A month has gone by since the last earnings report for Rowan (RDC - Free Report) . Shares have added about 2.1% in that time frame, underperforming the S&P 500.
Will the recent positive trend continue leading up to its next earnings release, or is Rowan due for a pullback? Before we dive into how investors and analysts have reacted as of late, let's take a quick look at the most recent earnings report in order to get a better handle on the important catalysts.
Second-Quarter 2018 Results
Rowan Companies plc reported adjusted second-quarter 2018 loss from continuing operations of 60 cents per share, narrower than the Zacks Consensus Estimate of 93 cents, thanks to the surge in dayrate of deepwater rigs.
However, the quarterly loss came wider than the year-ago quarter loss of 23 cents per share, owing to lower rig utilization.

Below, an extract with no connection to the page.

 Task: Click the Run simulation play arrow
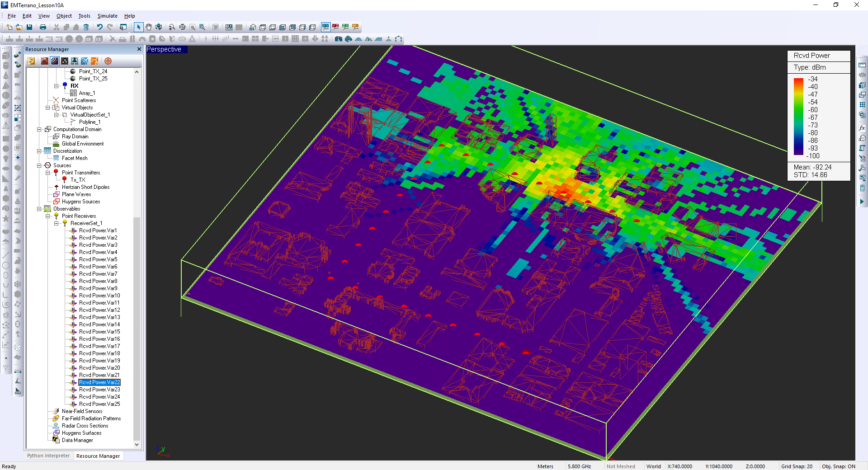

Total revenues were $241.3 million in the second quarter, down from $320.2 million in the prior-year quarter due to fall in total revenue-producing rig days. On the flip side, the top line beat the Zacks Consensus Estimate of $204 million.
Dayrates and Utilization
The company's deepwater rigs recorded an average dayrate of $929,000, surged from $599,600 in the year-ago quarter. Moreover, jackup rigs saw a dayrate of $131,400, increased from $129,900 in the prior-year quarter.
The overall dayrate of all the rigs was $176,300 compared with $186,000 in second-quarter 2017. Also, average utilization of the company's rigs was 59% compared with 69% in the comparable quarter last year.

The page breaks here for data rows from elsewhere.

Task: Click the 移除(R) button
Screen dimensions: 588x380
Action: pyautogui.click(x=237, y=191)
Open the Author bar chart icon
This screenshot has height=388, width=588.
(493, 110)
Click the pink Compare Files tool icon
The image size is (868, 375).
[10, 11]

Total revenue-producing rig days declined 27.2% year over year to 1,243 in the second quarter.
In the second quarter, the company reported $301.1 million in total costs, higher than $295.6 million in the year-ago quarter. The primary reason behind the increase in total costs was 4.4% higher direct operating expenses (from $168.8 million to $176.3 million).

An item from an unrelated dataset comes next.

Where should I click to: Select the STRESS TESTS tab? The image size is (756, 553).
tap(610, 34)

As of Mar 31, 2018, the company's cash balance was $1.1 billion and long-term debt was $2.5 billion. The long-term debt-to-capitalization ratio of the company was 32.4%.
How Have Estimates Been Moving Since Then?
In the past month, investors have witnessed a downward trend in fresh estimates. The consensus estimate has shifted -9.13% due to these changes.
At this time, Rowan has a poor Growth Score of F, however its Momentum Score is doing a lot better with a C. Charting a somewhat similar path, the stock was allocated a grade of B on the value side, putting it in the second quintile for this investment strategy.
Overall, the stock has an aggregate VGM Score of D. If you aren't focused on one strategy, this score is the one you should be interested in.
Our style scores indicate that the stock is more suitable for value investors than momentum investors.
Estimates have been broadly trending downward for the stock, and the magnitude of these revisions indicates a downward shift. Interestingly, Rowan has a Zacks Rank #3 (Hold). We expect an in-line return from the stock in the next few months.